Говорят, он оставил заставу и побрел за Лао-цзы, не спрашивая направления.
Наверное, дошло до него, что в Безграничном не существует границы,
И охранять ее – недостойная глупость.

                Все куда-то течет и изменяется. Вот и прекрасные человеческие качества с древнекитайских пор тоже претерпели причудливые трансмутации. Вальяжные утки, надысь заглянувшие в гости к соседским курам, презрительно глядя в нашу сторону чрез дырку в заборе, назидательно прокрякали, что красит человека не всяка там сострадательная скромность, а насиженное место престижной службы, на котором он трудится в поте своих перьев во благо народа и славу отечества. Неразумный, гневно выпучив глазки, изготовился было прижечь глаголом пернатых лицемерок, но вдруг отчетливо вспомнил, что давно забыл, чем отличается слава народа от блага отечества. Кот Костя, всегда неравнодушный к толстым уткам, яростно мяукая, принялся спешно точить свои смертоносные когти, да так увлекся, что и не знал, как остановиться. Только отважный мудрокролик Пи-Пу вступил с утками в оживленную с его стороны дискуссию: «О неуважаемые птицеутки, благо народа, о котором вы так печетесь своими вспотевшими перьями, протекая сквозь ваши теплые места службы неизменно оседает в ваших бездонных карманах. Что до славы отечества, то вы державу уж так ославили, что ближайшие двести лет ей вряд ли отмыться. Так что свое патриотическое кряканье приберегите для скудоумных граждан. И не забывайте, что чиновничьи удовольствия всех важных уток очень легко, а порой и стремительно, заканчиваются их жареными грудками. Иногда с яблоками, но очень часто и без них. Auf Weidersehen! »

| ЗАДАЧА A |
Пожалуйста, воспроизведите дословно фрагмент записей, который начинается строкой с «coordinates (541, 993).» и заканчивается строкой с «center [192, 177].», включая обе эти строки.
Изучаемый текст и записи никак не связаны между собой.

| ИСХОДНЫЕ ДАННЫЕ |
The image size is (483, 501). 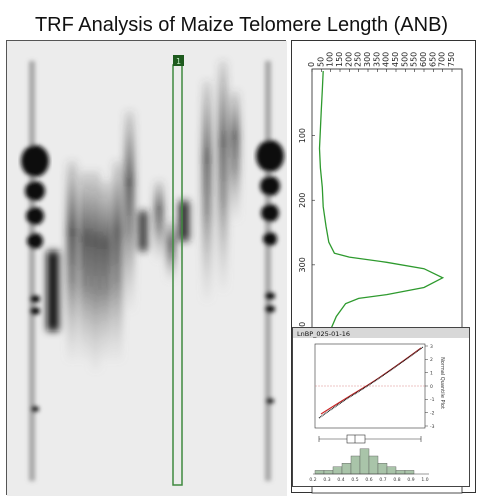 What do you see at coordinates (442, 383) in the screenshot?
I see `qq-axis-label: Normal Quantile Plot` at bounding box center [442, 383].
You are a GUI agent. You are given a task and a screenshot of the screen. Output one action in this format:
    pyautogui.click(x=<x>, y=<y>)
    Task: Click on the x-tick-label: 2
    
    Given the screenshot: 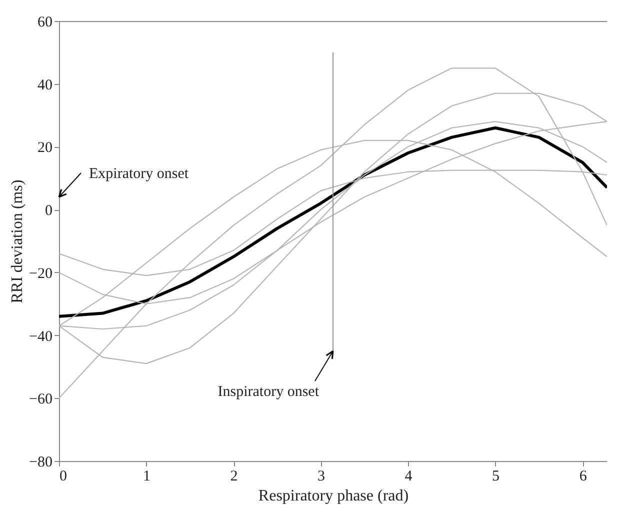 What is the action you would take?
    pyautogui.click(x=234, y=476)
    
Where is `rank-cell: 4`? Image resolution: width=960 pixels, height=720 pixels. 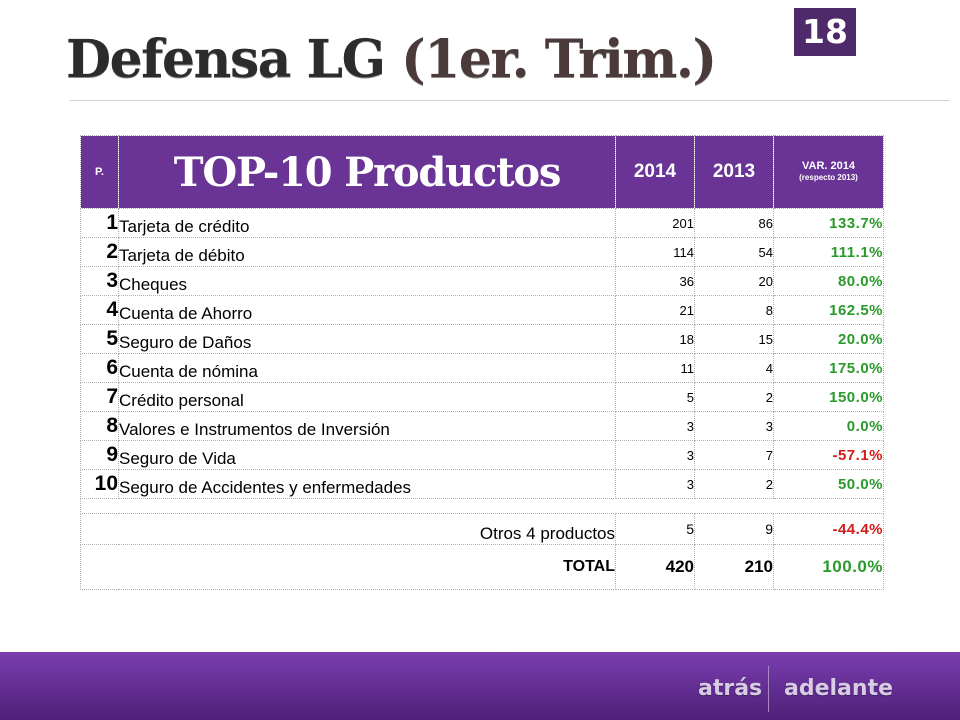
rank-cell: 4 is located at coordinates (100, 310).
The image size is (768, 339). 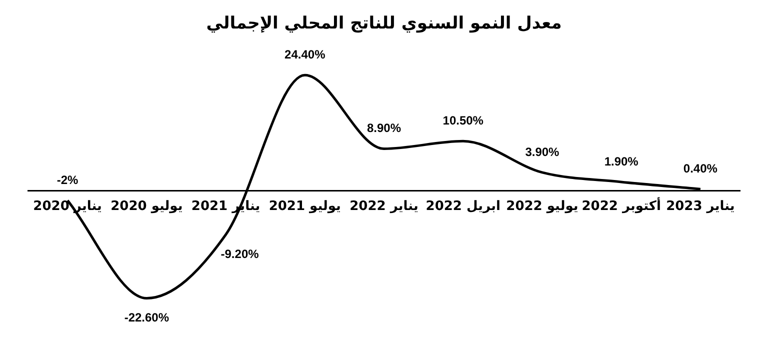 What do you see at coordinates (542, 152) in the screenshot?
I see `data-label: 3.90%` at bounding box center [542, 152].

* * *

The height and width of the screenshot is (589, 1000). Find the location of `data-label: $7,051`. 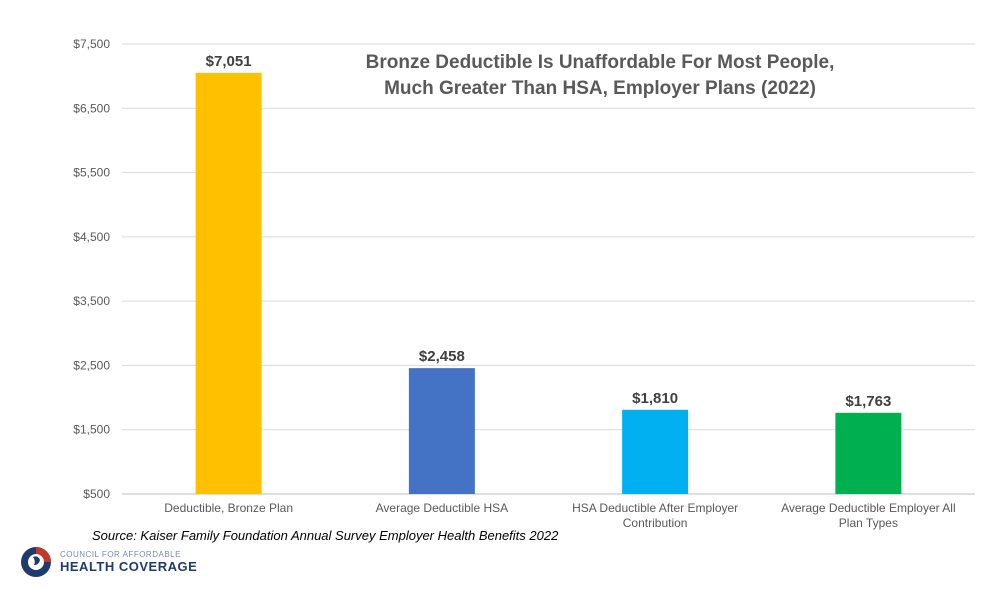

* * *

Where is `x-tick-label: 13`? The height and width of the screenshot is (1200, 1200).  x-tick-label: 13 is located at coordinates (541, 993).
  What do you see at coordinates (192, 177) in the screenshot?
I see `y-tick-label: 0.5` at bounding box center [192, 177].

| ЗАДАЧА B |
Как зовут кота в изучаемом тексте?

| ОТВЕТ A |
Where is `x-tick-label: 13`? The height and width of the screenshot is (1200, 1200).  x-tick-label: 13 is located at coordinates (541, 993).
  What do you see at coordinates (192, 177) in the screenshot?
I see `y-tick-label: 0.5` at bounding box center [192, 177].

| ОТВЕТ B |
Костя.